WHAT IS BEING ASKED: How many separate lines in this material contain the string "field"? Respond with the number alone.

----------

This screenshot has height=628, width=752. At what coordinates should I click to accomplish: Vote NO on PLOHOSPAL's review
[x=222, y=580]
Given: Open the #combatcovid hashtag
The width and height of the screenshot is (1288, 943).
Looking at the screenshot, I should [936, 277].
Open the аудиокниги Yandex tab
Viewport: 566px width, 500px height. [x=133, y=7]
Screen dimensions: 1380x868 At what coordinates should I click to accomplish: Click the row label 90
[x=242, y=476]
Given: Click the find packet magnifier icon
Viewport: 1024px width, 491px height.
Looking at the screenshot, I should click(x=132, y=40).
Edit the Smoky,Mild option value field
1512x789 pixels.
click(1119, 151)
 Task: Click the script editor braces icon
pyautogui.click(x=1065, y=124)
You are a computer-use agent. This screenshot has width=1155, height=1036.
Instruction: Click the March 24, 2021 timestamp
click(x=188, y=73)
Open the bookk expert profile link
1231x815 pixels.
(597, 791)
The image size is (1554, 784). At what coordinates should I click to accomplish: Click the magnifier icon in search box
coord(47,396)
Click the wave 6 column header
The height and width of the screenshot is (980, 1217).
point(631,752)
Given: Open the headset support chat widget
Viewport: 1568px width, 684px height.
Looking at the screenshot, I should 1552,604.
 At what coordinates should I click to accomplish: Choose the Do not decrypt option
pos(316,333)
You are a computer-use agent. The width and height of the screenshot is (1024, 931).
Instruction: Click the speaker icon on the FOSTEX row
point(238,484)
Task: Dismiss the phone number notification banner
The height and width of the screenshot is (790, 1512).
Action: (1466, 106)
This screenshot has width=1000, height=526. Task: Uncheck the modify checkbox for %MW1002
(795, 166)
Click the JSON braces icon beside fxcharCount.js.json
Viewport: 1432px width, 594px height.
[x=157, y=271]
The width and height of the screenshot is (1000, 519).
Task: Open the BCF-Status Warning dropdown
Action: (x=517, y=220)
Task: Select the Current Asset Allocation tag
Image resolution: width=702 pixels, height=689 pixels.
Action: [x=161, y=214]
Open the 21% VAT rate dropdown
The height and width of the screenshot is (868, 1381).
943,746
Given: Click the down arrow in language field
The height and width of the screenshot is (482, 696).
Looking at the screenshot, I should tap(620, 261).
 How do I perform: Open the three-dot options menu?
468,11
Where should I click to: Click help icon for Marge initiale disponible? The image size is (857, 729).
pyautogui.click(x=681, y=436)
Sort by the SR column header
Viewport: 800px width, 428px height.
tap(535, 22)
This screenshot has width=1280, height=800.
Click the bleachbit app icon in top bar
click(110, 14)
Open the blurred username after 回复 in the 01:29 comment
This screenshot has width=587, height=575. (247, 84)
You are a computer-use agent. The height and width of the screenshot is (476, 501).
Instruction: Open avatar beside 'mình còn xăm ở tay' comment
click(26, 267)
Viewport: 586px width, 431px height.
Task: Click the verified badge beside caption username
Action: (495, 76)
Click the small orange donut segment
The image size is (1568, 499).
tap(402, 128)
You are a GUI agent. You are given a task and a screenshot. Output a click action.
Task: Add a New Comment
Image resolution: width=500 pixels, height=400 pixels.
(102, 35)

----------

EXERCISE SOLUTION: 2